• _PASSAGE PROVIDED_:
• • • •

Articles and Analysis


Generic House vs. National Vote: Part II

Topics: 2006 , The 2006 Race

So how did national estimates of the "generic" House vote compare to the national vote for Congress? We learned in my last post on this topic that the national House vote is being counted and is not yet set in stone. My estimate of the Democratic victory margin (roughly 7 points, 52% to 45% 47%) is still subject to change. The survey side of the comparison is even murkier, with an unusually wide spread of results among likely voters on the final round of national surveys.

To try to make sense of all the numbers, we need to revisit the "generic" House vote and its shortcomings. By necessity as much as design, national surveys have made no attempt to match respondents to their individual districts and ask vote preference questions that involve the names of actual candidates. Instead, they have asked some version of the following

If the elections for support Congress were being held today, which party's candidate would you vote for in your Congressional district -- The Democratic Party's candidate or The Republican party's candidate?

The problem is that the question assumes that respondents know the names of the candidates and can identify which candidate is a Democrat and which is a Republican. Such knowledge is rare, even in competitive districts, so most campaign pollsters consider it a better measure of the way respondents feel about the political parties than a tool to measure actual candidate preference.

In 1995, two political scientists -- Robert Erikson and Lee Sigelman -- published an article in Public Opinion Quarterly that compared every generic House vote result as measured by the Gallup organization from 1950 to 1994 to the Democratic share of the two-party vote (D / D + R). Among registered voters, when they recalculated the results to ignore undecided respondents, they found that the generic ballot typically overstated the Democratic share of the two party vote by 6.0 percentage points, and by 4.9 percent for polls conducted during the last month of the campaign. When they allotted undecided voters evenly between Democrats and Republicans, they fund a 4.8 point overstatement of the Democratic margin, and a 3.4 point overstatement in polls taken during October (See also Charles Franklin's analysis of the generic vote, and also the pre-election Guest Pollster contributions by Erikson and Wlezien and Alan Abramowitz that made use of the generic ballot and other variables to model the House outcome).

Two years later, Gallup's David Moore and Lydia Saad published a response in Public Opinion Quarterly. They made the same comparison of the total House vote to the generic ballot "but included only the final Gallup poll results before the election -- poll numbers that are closest to the election and also based on likely voters" (p.605). Doing so, they reduced the Democratic overstatement from 3.4 points in October to an average of just 1.28 percentage points. In 2002 the Pew Research Center used their own final, off-year pre-election polls from 1994 and 1998 to extend that analysis. Their conclusion:

The average prediction error in off-year elections since 1954 has been 1.1%. The lines plotting the actual vote against the final poll-based forecast vote by Gallup and the Pew Research Center track almost perfectly over time.


Last year, Chris Bowers of MyDD put together a compilation of the final generic House ballot polls from 2002 and 2004 "conducted entirely during the final week" of each respective campaign. When I apply the calculations used by the various POQ authors to the 2002 and 2004 final polls (evenly distributing the undecided vote), the average Democratic overstatement was smaller still -- roughly half of a percentage point in 2000 and 2004.

• • • •

• _PROVIDED DATA_:
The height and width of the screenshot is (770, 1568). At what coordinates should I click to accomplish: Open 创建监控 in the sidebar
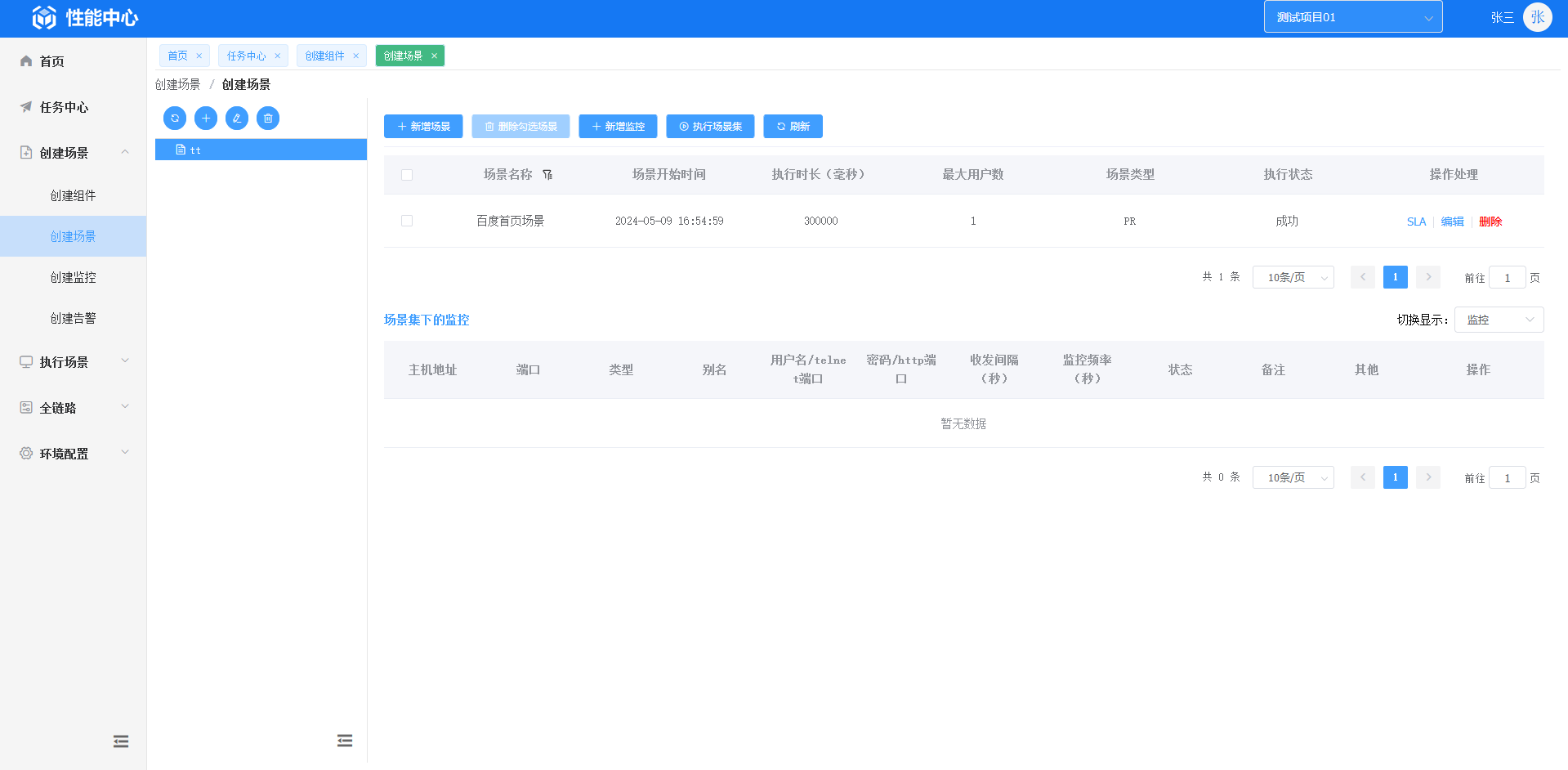(x=74, y=277)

• • • •

• _EXERCISE SET_:
1. Answer these from the article on the generic House vote, one line each:
(a) In which journal did Robert Erikson and Lee Sigelman publish their 1995 article, and which years of Gallup generic ballot results did it cover?
(b) To what average did Moore and Saad reduce the Democratic overstatement by using only final Gallup polls of likely voters?
(c) What average prediction error in off-year elections since 1954 did the Pew Research Center report?
2. Resume the article on the generic House ballot and the national vote, picking up after its last sentence.

• _ANSWERS IN ORDER_:
1.
(a) Public Opinion Quarterly, covering 1950 to 1994.
(b) An average of 1.28 percentage points.
(c) 1.1%.

2.
Which brings us to the relatively puzzling result from this year. The following table shows the results for both registered and likely voters for the seven pollsters that released surveys conducted entirely during the final week of the campaign. The most striking aspect of the findings is the huge divergence of results among likely voters. The Democratic margin among likely voters ranges from a low of 4 percentage points (Pew Research Center) to a high of 20 (CNN).


Not surprisingly, the results show a much smaller spread when we look at the larger and more comparable sub-samples of self-identified registered voters. And some of this remaining spread comes from the typical "house effect" in the percentage classified as other or unsure. As we have seen on other measures, the undecided percentage is greater for the Pew Research Center and Newsweek (and Fox News among likely voters), less for the ABC News/Washington Post survey.

If we factor out the undecided vote by allotting it evenly, and compared to my current estimate of the actual two party vote (with the big caveat that counting continues and this estimated "actual" vote is still subject to change), an interesting pattern emerges:


The results of three surveys -- Gallup/USA Today, Pew Research Center, and ABC News Washington Post -- fall well within the margin of error of the current count. The average result for these three surveys understates the Democratic share of the current count by about a half a percentage point. The likely voter models used by these surveys also show the usual pattern -- a narrower Democratic margin among likely voters than among all registered voters.

But three surveys -- CNN, Time and Newsweek -- show big overstatements of the Democratic vote, roughly 5 percentage points on average. And none of these three show the usual narrower Democratic margin among likely voters than among all registered voters. On the CNN survey, the likely voter model actually increases the Democratic margin.

It is not immediately apparent why the likely voter models of those three surveys yielded such different results, although as always, the precise details of the mechanics used on the final surveys were not publicly disclosed. Other than the general information some of these pollsters have provided previously, all we know for certain is the unweighted number of interviews classified as "likely voters" by each organization, and that information is not helpful in sorting out the differences As indicated in the table below, each pollster identified roughly two-thirds of their initial sample of adults as likely voters.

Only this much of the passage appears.